The Bawa-Garba case shows how outdated medical culture is in a society that won’t face up to the crisis in healthcare
To most people working in health, the outcome in the Bawa-Garba case seems a baffling miscarriage of justice. One explanation is that the judgment springs from a comforting belief of how acute healthcare should be. In deeming the paediatric registrar’s performance “exceptionally bad,” perhaps the jurors were unable to contemplate the alternative: that at times, the performance of the health system itself is exceptionally bad. Punishing one “blundering doctor” upholds a fiction much more palatable than accepting that in a system in crisis, good outcomes and survival often rely on luck.
All those horrifying details presented in court as examples of poor care feel sickeningly familiar to any clinician with recent experience of acute medicine. Any doctor claiming that they could not have made similar mistakes would surely be breaking our professional duties of candour and insight.
Doctors used to feel reassured that the legal system had no interest in criminalising professionals acting “in good faith.” Yet it is now clear that “workload pressure is no defence.” Guidance issued by the GMC in light of the Bawa-Garba case, advising doctors to make concerns about their working environment known, sounds superficially plausible. Yet short staffing and excess demand is now so widespread that many individuals would be expected to escalate concerns on every working day.
What seems so unreasonable to doctors in the Bawa-Garba case is that the terrible outcome was examined without reference to the ramshackle chaos experienced every day by NHS staff. But how could these jurors understand a system with conditions and pressures that are so totally out of step with any other contemporary industry or workplace. That such inadequacies can occur when life is at stake must appear, quite rightly, shocking to anyone unfamiliar with the reality of clinical practice.
If the public are in the dark about the reality of NHS care has our own culture been complicit in the cover up? Has there been a bravado in medicine that excuses the hardships with an ego friendly belief that we are different from other humans?
To many unfamiliar with healthcare, it would surely seem surprising that there is no real contingency for staff vacancies or absences. Yet we flatter ourselves with the ridiculous expectation that any scale of workload can be mastered by eliminating breaks and mustering the will to work harder, faster, and smarter.

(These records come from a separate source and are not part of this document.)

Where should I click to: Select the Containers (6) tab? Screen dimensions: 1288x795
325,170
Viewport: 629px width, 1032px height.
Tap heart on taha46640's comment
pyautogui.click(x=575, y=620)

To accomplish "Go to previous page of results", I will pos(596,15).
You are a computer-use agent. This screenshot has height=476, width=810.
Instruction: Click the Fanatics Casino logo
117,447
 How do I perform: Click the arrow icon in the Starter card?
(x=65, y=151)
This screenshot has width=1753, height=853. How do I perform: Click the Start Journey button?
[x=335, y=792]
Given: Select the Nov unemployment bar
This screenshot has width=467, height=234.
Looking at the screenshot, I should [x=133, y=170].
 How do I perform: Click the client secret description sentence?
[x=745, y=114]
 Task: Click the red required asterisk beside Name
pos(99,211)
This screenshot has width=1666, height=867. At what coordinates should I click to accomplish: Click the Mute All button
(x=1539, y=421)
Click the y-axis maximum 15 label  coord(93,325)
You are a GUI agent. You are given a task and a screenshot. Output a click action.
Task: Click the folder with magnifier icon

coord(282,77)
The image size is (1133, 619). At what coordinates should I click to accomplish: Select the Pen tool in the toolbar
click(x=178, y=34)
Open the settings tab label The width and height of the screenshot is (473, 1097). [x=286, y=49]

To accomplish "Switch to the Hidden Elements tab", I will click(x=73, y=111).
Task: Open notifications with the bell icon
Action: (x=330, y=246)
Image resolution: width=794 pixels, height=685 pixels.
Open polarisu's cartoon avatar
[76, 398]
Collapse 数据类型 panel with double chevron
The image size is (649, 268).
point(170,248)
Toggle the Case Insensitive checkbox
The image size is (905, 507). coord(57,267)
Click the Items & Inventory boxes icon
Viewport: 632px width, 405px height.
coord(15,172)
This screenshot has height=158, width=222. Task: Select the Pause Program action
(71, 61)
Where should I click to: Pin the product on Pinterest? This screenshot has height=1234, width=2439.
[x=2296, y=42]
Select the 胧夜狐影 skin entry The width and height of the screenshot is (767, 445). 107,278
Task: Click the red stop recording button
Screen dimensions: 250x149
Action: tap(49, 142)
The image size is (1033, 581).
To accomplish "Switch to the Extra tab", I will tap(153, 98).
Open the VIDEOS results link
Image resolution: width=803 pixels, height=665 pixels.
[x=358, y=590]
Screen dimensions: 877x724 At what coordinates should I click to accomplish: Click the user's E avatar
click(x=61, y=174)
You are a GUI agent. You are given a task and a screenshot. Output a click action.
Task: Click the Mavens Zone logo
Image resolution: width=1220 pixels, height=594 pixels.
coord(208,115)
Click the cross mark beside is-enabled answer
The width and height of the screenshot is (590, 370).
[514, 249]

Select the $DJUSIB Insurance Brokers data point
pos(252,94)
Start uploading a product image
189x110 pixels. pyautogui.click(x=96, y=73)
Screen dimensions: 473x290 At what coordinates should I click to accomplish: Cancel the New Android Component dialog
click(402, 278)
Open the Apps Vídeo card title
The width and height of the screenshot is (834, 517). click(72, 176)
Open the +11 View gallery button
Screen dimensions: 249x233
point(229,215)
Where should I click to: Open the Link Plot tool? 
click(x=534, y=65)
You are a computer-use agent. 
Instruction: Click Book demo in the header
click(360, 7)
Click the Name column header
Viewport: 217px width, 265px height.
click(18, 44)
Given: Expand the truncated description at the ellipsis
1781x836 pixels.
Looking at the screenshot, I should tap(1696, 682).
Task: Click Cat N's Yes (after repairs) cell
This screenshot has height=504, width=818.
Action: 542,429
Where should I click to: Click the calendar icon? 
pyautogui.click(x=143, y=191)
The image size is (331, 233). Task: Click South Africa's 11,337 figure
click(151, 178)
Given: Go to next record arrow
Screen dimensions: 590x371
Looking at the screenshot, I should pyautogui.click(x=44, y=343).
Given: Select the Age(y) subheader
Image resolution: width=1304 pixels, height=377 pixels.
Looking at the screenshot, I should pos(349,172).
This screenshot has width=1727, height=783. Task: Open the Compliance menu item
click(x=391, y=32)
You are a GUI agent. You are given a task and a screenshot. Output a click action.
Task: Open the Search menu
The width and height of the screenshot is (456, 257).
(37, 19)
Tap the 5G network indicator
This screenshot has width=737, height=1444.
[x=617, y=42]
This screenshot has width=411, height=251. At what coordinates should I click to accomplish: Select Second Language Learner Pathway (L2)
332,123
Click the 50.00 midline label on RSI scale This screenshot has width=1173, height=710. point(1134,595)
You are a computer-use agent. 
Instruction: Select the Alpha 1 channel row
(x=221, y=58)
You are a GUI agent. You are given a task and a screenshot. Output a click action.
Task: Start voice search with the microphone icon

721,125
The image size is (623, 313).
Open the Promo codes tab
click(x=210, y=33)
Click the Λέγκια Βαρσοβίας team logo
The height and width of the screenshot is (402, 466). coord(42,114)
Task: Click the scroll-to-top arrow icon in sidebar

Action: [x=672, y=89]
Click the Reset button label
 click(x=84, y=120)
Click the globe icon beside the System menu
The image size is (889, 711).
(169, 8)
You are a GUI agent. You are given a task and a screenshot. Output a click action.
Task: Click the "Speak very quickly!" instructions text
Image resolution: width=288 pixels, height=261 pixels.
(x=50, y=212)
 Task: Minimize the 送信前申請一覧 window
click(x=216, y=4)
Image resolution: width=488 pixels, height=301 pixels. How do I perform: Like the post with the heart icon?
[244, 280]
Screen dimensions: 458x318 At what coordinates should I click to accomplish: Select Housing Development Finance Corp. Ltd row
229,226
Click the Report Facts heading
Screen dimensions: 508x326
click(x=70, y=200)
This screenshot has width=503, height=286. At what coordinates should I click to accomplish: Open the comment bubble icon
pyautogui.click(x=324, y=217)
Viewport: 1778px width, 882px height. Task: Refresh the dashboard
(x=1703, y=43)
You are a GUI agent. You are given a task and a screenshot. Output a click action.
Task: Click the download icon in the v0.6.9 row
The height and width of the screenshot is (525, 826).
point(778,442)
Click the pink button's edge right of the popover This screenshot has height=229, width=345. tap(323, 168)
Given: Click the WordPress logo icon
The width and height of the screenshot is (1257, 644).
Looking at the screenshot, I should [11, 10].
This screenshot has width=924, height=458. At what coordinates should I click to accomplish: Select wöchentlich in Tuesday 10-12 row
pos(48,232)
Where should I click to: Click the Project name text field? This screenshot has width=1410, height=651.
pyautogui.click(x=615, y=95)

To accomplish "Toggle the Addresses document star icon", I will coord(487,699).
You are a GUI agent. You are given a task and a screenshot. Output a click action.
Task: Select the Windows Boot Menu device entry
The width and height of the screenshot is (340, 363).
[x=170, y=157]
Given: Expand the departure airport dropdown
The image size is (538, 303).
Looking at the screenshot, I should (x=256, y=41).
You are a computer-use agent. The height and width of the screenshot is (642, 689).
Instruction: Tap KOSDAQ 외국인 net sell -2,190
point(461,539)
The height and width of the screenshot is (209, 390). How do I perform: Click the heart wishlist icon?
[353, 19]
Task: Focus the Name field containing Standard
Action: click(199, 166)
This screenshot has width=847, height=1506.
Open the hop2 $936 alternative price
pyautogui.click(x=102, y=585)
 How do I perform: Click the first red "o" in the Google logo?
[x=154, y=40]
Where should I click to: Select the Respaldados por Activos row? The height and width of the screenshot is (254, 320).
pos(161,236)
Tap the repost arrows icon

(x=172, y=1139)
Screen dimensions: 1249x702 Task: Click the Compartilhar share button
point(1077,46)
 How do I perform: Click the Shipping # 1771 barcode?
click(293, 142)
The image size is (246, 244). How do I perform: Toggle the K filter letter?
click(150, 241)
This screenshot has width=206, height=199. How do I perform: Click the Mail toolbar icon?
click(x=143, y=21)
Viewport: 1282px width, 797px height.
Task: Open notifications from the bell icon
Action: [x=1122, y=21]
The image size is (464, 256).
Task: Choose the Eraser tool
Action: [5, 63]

From my time in hospital medicine I remember an atmosphere of fear around committing clinical error, but more immediately of violating the strong social norm by betraying evidence of “not coping” or being “a doctor in difficulty.” The pervasiveness of this culture is for me recalled in telling details. One busy but adequately staffed rotation in my hospital was condescendingly dubbed “cardi-holiday.” Only in medicine have I heard the ridiculous term “man up” used in earnest.
The superior aspirations of doctors come through in many of our formal reflections. We feel obliged to become our harshest critic in depositions that list our failings and pledge to manifest less human weakness in future.
The Bawa-Garba case demonstrates the redundancy of medical bravado in a society that has not faced up to the consequences of cutting corners in healthcare. The lesson is that failures in an under resourced healthcare system may be pinned on any clinician in the vicinity when disaster strikes. However inspiring the daily efforts of NHS staff are, a blitz spirit sentimentality is not shared by the wider public who expect a modern and safe healthcare system.
In order to reduce the chances of inflicting such terrible and potentially avoidable loss of life again we need to remain clear that these catastrophes are almost always due to complex system errors rather than individual fallibility. Our professionalism demands that we abandon our traditional reticence about “being political” and point out that while staffing and funding lag further behind demand, patients should expect standards and also safety to deteriorate.
Stephen Bradley is a GP and clinical research fellow, having completed training in September 2016. Twitter @DryBreadnRadio
Competing interests: I serve on the GMC’s PLAB part 2 management group and I am a tutor at Leeds Medical School.